PROBLEM DESCRIPTION => Copy the listing below line for line, starting at its first line and ending with the line that has "You are a computer-use agent. 207x118 pixels." in it. Add nothing.

SUPPLIED MATERIAL =>
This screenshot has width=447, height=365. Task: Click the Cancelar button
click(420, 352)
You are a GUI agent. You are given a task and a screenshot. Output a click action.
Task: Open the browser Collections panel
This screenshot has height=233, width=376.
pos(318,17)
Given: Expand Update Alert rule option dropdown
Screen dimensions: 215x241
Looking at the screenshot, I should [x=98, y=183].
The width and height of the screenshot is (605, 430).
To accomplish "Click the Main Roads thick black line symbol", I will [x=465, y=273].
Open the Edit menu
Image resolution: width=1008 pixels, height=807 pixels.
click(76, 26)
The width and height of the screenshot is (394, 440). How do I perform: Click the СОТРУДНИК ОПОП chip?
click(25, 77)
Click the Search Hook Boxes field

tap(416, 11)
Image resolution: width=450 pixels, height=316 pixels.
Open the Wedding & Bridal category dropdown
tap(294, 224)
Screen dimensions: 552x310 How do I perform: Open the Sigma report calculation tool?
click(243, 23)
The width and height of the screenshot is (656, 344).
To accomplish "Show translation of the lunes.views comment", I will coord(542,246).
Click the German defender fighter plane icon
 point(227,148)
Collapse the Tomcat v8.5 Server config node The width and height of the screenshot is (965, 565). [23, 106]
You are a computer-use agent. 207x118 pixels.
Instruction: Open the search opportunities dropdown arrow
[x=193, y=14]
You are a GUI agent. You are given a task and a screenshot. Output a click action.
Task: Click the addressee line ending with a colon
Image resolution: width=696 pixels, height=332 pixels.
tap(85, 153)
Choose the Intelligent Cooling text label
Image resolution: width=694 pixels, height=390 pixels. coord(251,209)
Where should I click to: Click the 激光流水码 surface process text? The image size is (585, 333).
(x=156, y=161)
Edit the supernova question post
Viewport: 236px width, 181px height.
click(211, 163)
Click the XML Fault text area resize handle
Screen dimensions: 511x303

EXPECTED ANSWER =>
This screenshot has width=447, height=365. Task: Click the Cancelar button
click(420, 352)
You are a GUI agent. You are given a task and a screenshot. Output a click action.
Task: Open the browser Collections panel
This screenshot has height=233, width=376.
pos(318,17)
Given: Expand Update Alert rule option dropdown
Screen dimensions: 215x241
Looking at the screenshot, I should [x=98, y=183].
The width and height of the screenshot is (605, 430).
To accomplish "Click the Main Roads thick black line symbol", I will [x=465, y=273].
Open the Edit menu
Image resolution: width=1008 pixels, height=807 pixels.
click(76, 26)
The width and height of the screenshot is (394, 440). How do I perform: Click the СОТРУДНИК ОПОП chip?
click(25, 77)
Click the Search Hook Boxes field

tap(416, 11)
Image resolution: width=450 pixels, height=316 pixels.
Open the Wedding & Bridal category dropdown
tap(294, 224)
Screen dimensions: 552x310 How do I perform: Open the Sigma report calculation tool?
click(243, 23)
The width and height of the screenshot is (656, 344).
To accomplish "Show translation of the lunes.views comment", I will coord(542,246).
Click the German defender fighter plane icon
 point(227,148)
Collapse the Tomcat v8.5 Server config node The width and height of the screenshot is (965, 565). [23, 106]
You are a computer-use agent. 207x118 pixels.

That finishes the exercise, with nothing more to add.